Allison started showing signs of her talent while still in kindergarten. You’ve heard it before: the ones who have always been performing for the family and couldn’t wait to get on stage in the first grade play. She took piano lessons for a few years, then quit, turning to choir in junior high and collecting tapes of musical theater. Throughout high school, she has immersed herself in song.
This month the teen-ager, who abides by some I’ll-sleep-when-I’m-dead rule, spent a couple of days shadowing a real, live, employed opera singer.
Career shadowing is a required credit for seniors to graduate at Allison’s school, and generally students spend a brief afternoon with mentors. A letter, several calls and four months later, Allison was hooked up with mezzo-soprano Robin Lee Parkin through Opera Pacific’s community programs.
The partnership was a first for Opera Pacific; most of its connection with high school students has been through its youth opera nights (which bring in 2,000 kids and teens four times a year) and its Overture Company (a community outreach program that goes into schools and exposes more than 150,000 students in Orange, Los Angeles and Riverside counties to opera and musical theater).
Parkin, a participant in the Overture Company for the past four years, could give Allison a “true picture of the less than glamorous hard work that actors go through,” says program director Kevin Crysler. “Placing her with a diva wouldn’t give (Allison) the entire picture.”
Allison followed Parkin through back-to-back rehearsals for the “Magic Flute” and “La Boheme” one afternoon, laughing about running up and down the stairs at the Performing Arts Center. (Parkin is also working on “The Barber of Seville” for the Guild Opera in Los Angeles and “The Crucible” for Cal State Fullerton).
“I got to see different levels of singers, from the prima donnas on down,” recalls Allison, thrilled. “I saw staging, blocking of scenes, musical run-throughs. It heightened my sensitivity of what different shows demand from a singer. Robin went from a character in ‘Magic Flute’ to a tragic heroine in ‘La Boheme.’ That really showed me a professional. It impressed on me the need to be prepared.”
On a performance night, Allison gets to accompany Parkin from a quiet session with the masseuse, on to makeup, where her face and hair are transformed for her role as a beautiful bird creature, Papagena, and back to the dressing room, where she gets into costume.

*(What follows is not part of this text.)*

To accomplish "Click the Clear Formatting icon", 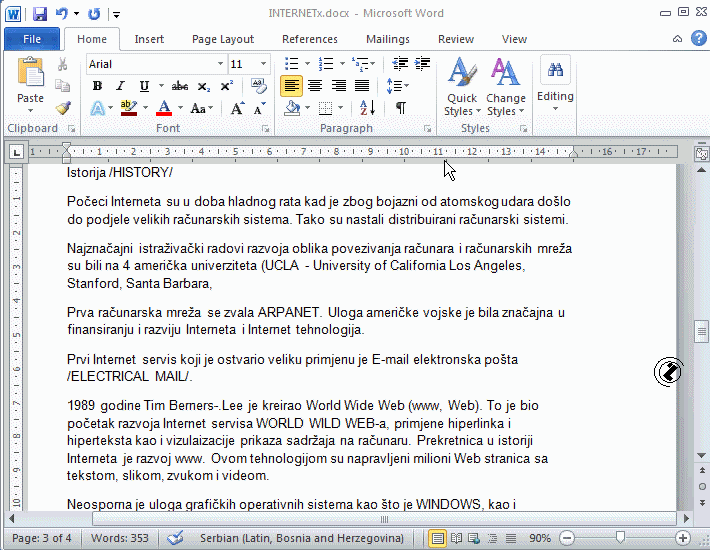I will (260, 86).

The two discuss the story and their interpretations. They exchange notes on things they avoid before a show: Parkin stays away from orange juice, Allison from milk. Parkin advises Allison that musical theater needs classically trained vocalists, and it’s a good way to make a living until establishing that opera career.
“Allison is really on the ball for her age,” Parkin said the next day. “If I can only spare her some of the junk I went through . . . . Those of us who love opera have a responsibility to make it accessible and interesting to teens. If we can only get them to realize there’s more to life than what’s on the radio.”

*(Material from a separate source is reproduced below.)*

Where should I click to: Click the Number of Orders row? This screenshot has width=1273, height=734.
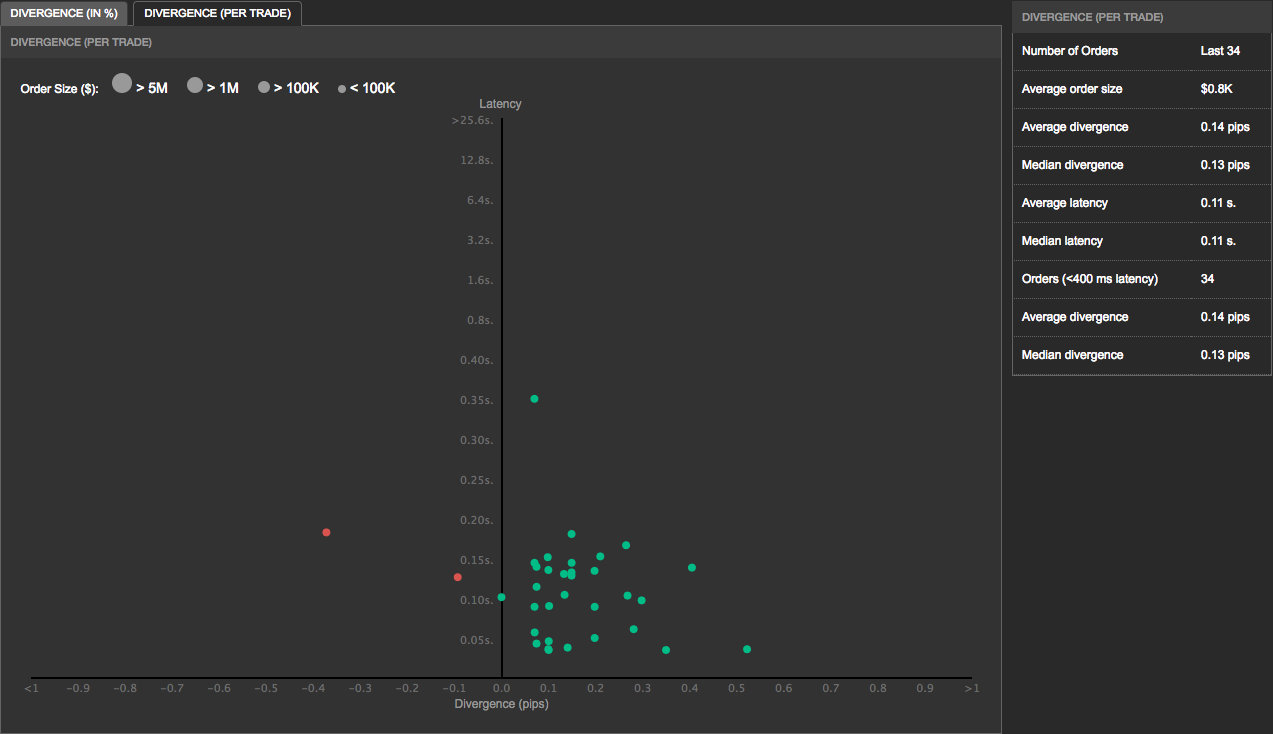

Allison keeps the dial tuned to classical station KUSC-FM 91.5 but also locks onto KROQ-FM 106.7, where she can catch favorite bands as REM, Boingo and Nirvana. Unfortunately, the station doesn’t play her pop idol. Opera snobs, brace yourselves.
“I worship Madonna,” she pipes. “She’s one of the most powerful women today. She knows what she wants and gets it. I admire everything she’s built, her image, her business. I guess she can be called a diva in a pop way.”
No mention is made about the Blonde One’s singing. Tactfully, she responds after some thought: “Pop music is not about singing. It’s about the whole product.”
Allison’s vocal heroine is Cecilia Bartoli, “because she’s so young and has such a gorgeous sound. She gives young people hope that opera can be more than something old and stuffy.”
Though reaching the level of diva would be the cherry on top, Allison says she’s not so star-struck that she would forget to enjoy the rest.
Already she’s learned to savor life, and she’s hungry for more.
“I’m a person who loves everything--all kinds of food, music, subjects in school. Music--opera--is a combination of language, literature, math, science. It’s everything I love about life.
“Opera is not quite perfection. But it is almost.”